Social transformation from below through self-management, self-organization and networking, a study of the Cooperativa Integral Catalana (CIC)

The Cooperativa Integral Catalana (CIC) is one of the most interesting cooperative projects which have sprung up during the age of crisis in Europe. First of all, it is notable on account of its revolutionary character: the main objective of the CIC is nothing less than to build an alternative economy in Catalonia capable of satisfying the needs of the local community more effectively than the existing system, thereby creating the conditions for the transition to a post-capitalist mode of organization of social and economic life.

To fulfil the purpose it has set itself, the CIC is engaged in an impressive spectrum of activities: although it was formed just seven years ago, it has already been actively involved in developing infrastructures as diverse as barter markets, a network of common stores, an alternative currency called ‘eco’, a ‘Cooperative Social Fund’ for financing community projects and a ‘basic income programme’ for remunerating its members for their work. By setting up such structures, the CIC aspires to be an organizational platform for the development of a self-sufficient economy that is autonomous from the State and the capitalist market.

The CIC moto: ‘social transformation from below through self-management, self-organization and networking

In view of its radical character, it is not surprising that the CIC has attracted the attention of the popular and radical press, which praise it as a promising prototype of the counter-structures that the so-called milieu of the social and solidarity economy is building in contravention of the dominant economic system.[2] Unfortunately, these reports, though interesting, have a serious limitation: they do not go into much depth in their description of the CIC and therefore do not provide a thorough overview of its activities and mode of organization. In consideration, however, of the possibility that CIC’s cooperative model holds lessons that extend well beyond the Catalan context, my colleagues from the P2P Foundation/Commons Transition and I could not help feeling that the case of the CIC merits further study to elucidate the way it is organized. With that in mind, we decided to contact the CIC with the purpose of organizing a ‘field-trip’ in Catalonia in order to study the cooperative close up. In this way, a few months later in March 2016 we came to Catalonia to carry out a field-study, whose findings are documented in the pages of this report.  This report is based on a field-research of an ethnographic character, using the method of participant observation from March until May 2016.
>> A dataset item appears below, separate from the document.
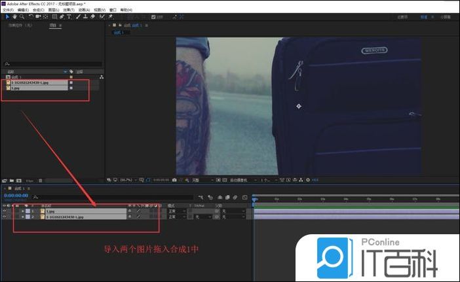Screen dimensions: 460x282
Task: Click the current timecode 0:00:00:00 in timeline
Action: (x=15, y=195)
The CIC is without doubt an unconventional cooperative. It was created in the age of crisis by Catalan activists as an antisystemic strategy for the development of counter-structures from the bottom up. One would have to look very hard to find another cooperative, whose primary goal is not the provision of some service to its members, but the ‘creative destruction’ of the capitalist system.

The organizational core of the CIC is made up of ten committees, which cover a wide spectrum of activities. About half of them deal with the internal management and operation of the cooperative, while the rest focus on the provision of services and ‘tools’ as diverse as (a) legal assistance, (b) organizing the logistics in a Catalan-wide network of pantries run by local consumer groups, (c) providing funding (through CASX) to projects animated by the same ideological principles and (d) making tools and machines adapted to the needs of the productive projects in CIC’s network (like the agricultural tools for small farmers that have been developed by the XCTIT).
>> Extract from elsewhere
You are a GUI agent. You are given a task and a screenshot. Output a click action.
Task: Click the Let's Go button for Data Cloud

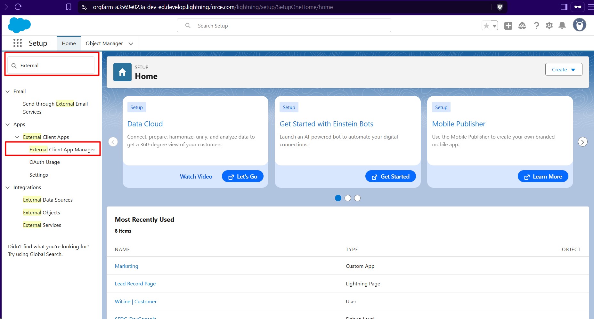click(242, 176)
An interesting element in the organizational canvas of the CIC are the autonomous projects it collaborates with. Although they are characterized by varying degrees of managerial autonomy, what is particularly important about them is the fact that they form a local network of productive projects animated by the same principles and values as the CIC, with which they collaborate in the context of the empowerment of the local cooperative economy.
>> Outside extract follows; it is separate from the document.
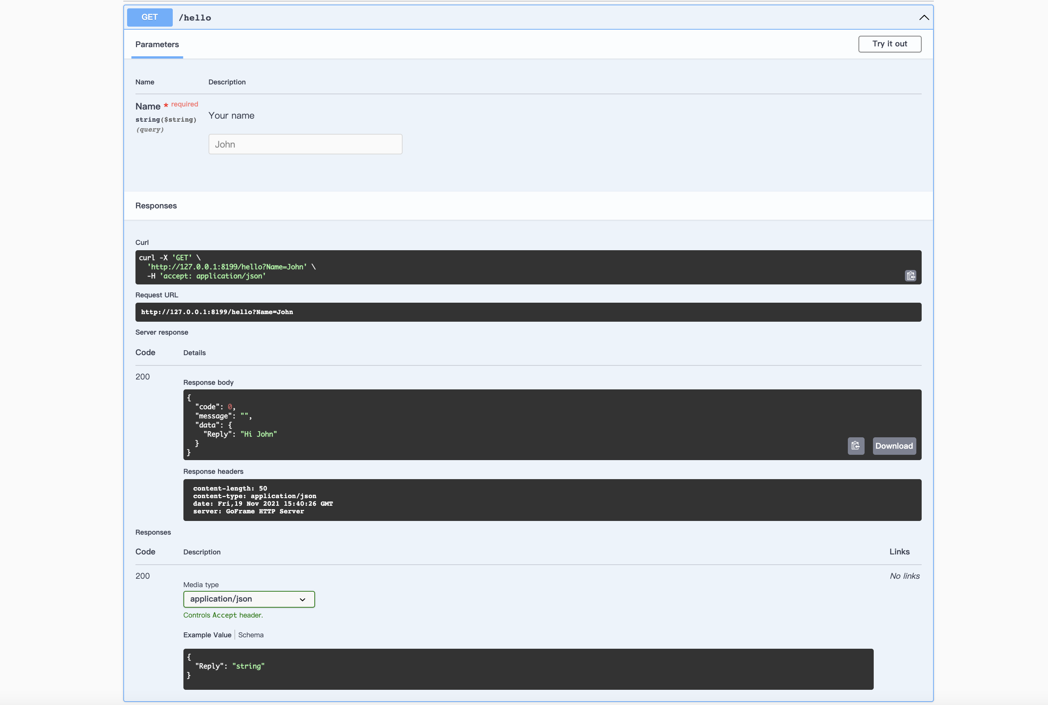Image resolution: width=1048 pixels, height=705 pixels.
Task: Click the Response headers code block
Action: point(552,500)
Alongside these autonomous projects, the economic and territorial network of the CIC encompasses a vibrant ecosystem of local exchange groups which are active in Catalonia. Based on direct exchange and the use of alternative community currencies, the way in which this ecosystem operates represents the model of the autonomous public market envisioned by the CIC as a means of satisfying the needs of the local community. That is, in short, the model proposed by the CIC for the transition to a post-capitalist economy: a local cooperative economy made up of a network of autonomous productive projects with common principles, which, in collaboration with local consumer groups and exchange networks, is able to provide the members of the community with the goods they need.